PROMPT
Copy, word for word, the stretch of the laminating jig thread below from "## fge (Sep" through "needed to build.".

# A clever jig to make for laminating wood...pics included



## mark88 (Jun 8, 2009)

Hey folks  . I haven't posted much on here lately but I have to post a new jig I have made. I am very impressed with the idea and figured its good to share. I am laminating walnut and cherry together and this jig evenly distributes the pressure. Its very handy for when your clamps are being used and you have no more to spare. Its 2' x 2' with various holes for the bolts based on the size of the piece you are making. Check it out…











You likey???


----------



## mark88 (Jun 8, 2009)

sorry about the pic uploads…im unfamiliar with it…click on em if it helps


----------



## waho6o9 (May 6, 2011)

Great jig Mark thanks for sharing.


----------



## grizzman (May 10, 2009)

its a really good idea, and i like it, the only thing i would like to have on it that was different is instead of nuts on the bolts, some kind of other piece that had a handle on it, i wonder if you could make some small wooden handles that the nuts could go into…i think what i would do is get a deep well socket that fits the nuts and i would epoxy it into a wooden handle, that way i would not have to get a wrench out and the handle would allow me to really tighten it down good, great design you came up with mark..i think im going to make one also, grizz


----------



## mark88 (Jun 8, 2009)

thats an awesome idea grizz…i'll have to upgrade it to that. this was a quick whip up idea and it never crossed my mind to make handles. thx grizz!


----------



## FirehouseWoodworking (Jun 9, 2009)

Me LIKEY!! Well done!

Cheers!


----------



## mark88 (Jun 8, 2009)

thx dave…lol glad u likey haha…have a good one!


----------



## fge (Sep 8, 2008)

Thanks, great idea. We do a lot of laminating of 1/4" plywood onto 1/2" or 3/4" plywood. Just the other day we laminate 3 sheets of 1/4". Mainly because we needed maple 3/4" plywood and made our own for one small cabinet we needed to build.


----------



## mark88 (Jun 8, 2009)

thanx jerry….my project is a keepsake box for a friend of mine and im laminating 3/8" cherry in between two 3/16" walnut so when i router the edges it will have a nice look to it. how do you do your laminating?


----------



## Grumpy (Nov 9, 2007)

Nothing like a good jig. Well done Mark.


----------



## mark88 (Jun 8, 2009)

thx grumpy. aint that the truth!


----------

EXTRACTED DATA
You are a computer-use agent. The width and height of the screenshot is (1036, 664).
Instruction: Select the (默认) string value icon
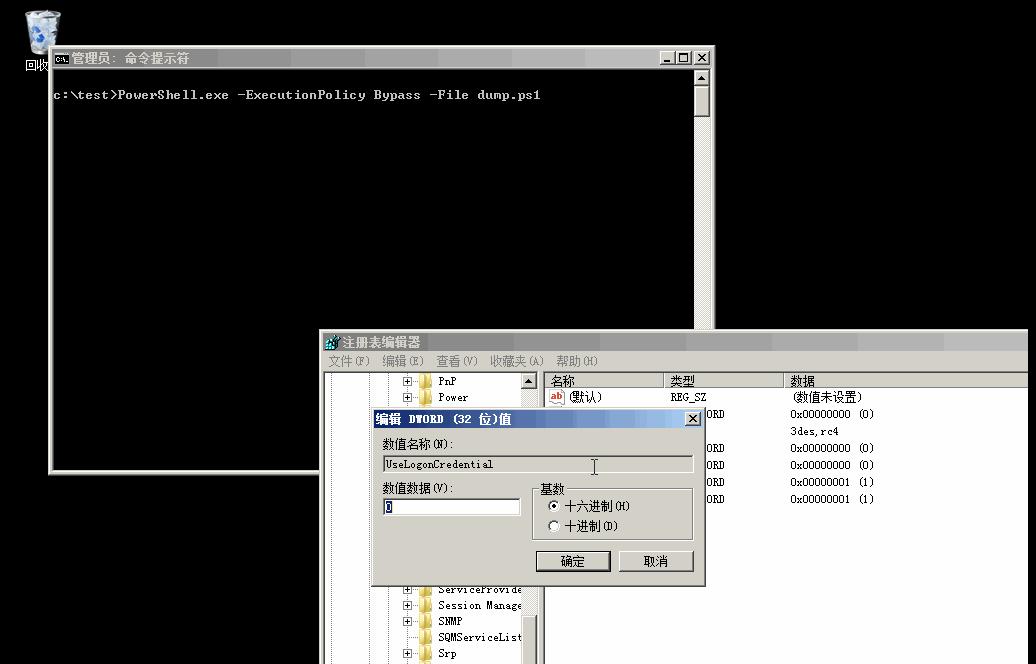[x=556, y=397]
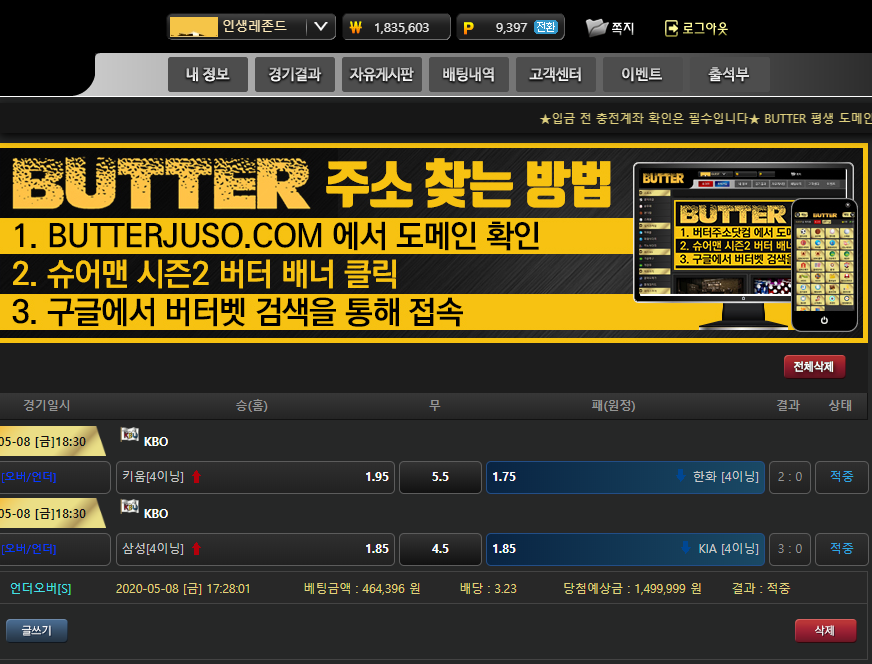Viewport: 872px width, 664px height.
Task: Click the red 삭제 delete button
Action: click(x=825, y=630)
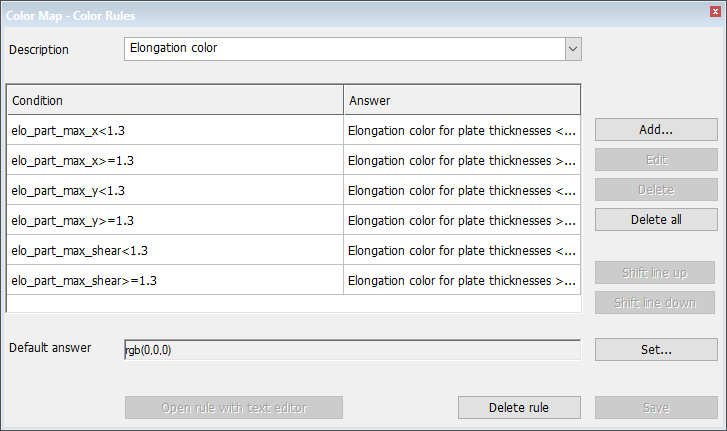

EXERCISE RESPONSE
## fge (Sep 8, 2008)

Thanks, great idea. We do a lot of laminating of 1/4" plywood onto 1/2" or 3/4" plywood. Just the other day we laminate 3 sheets of 1/4". Mainly because we needed maple 3/4" plywood and made our own for one small cabinet we needed to build.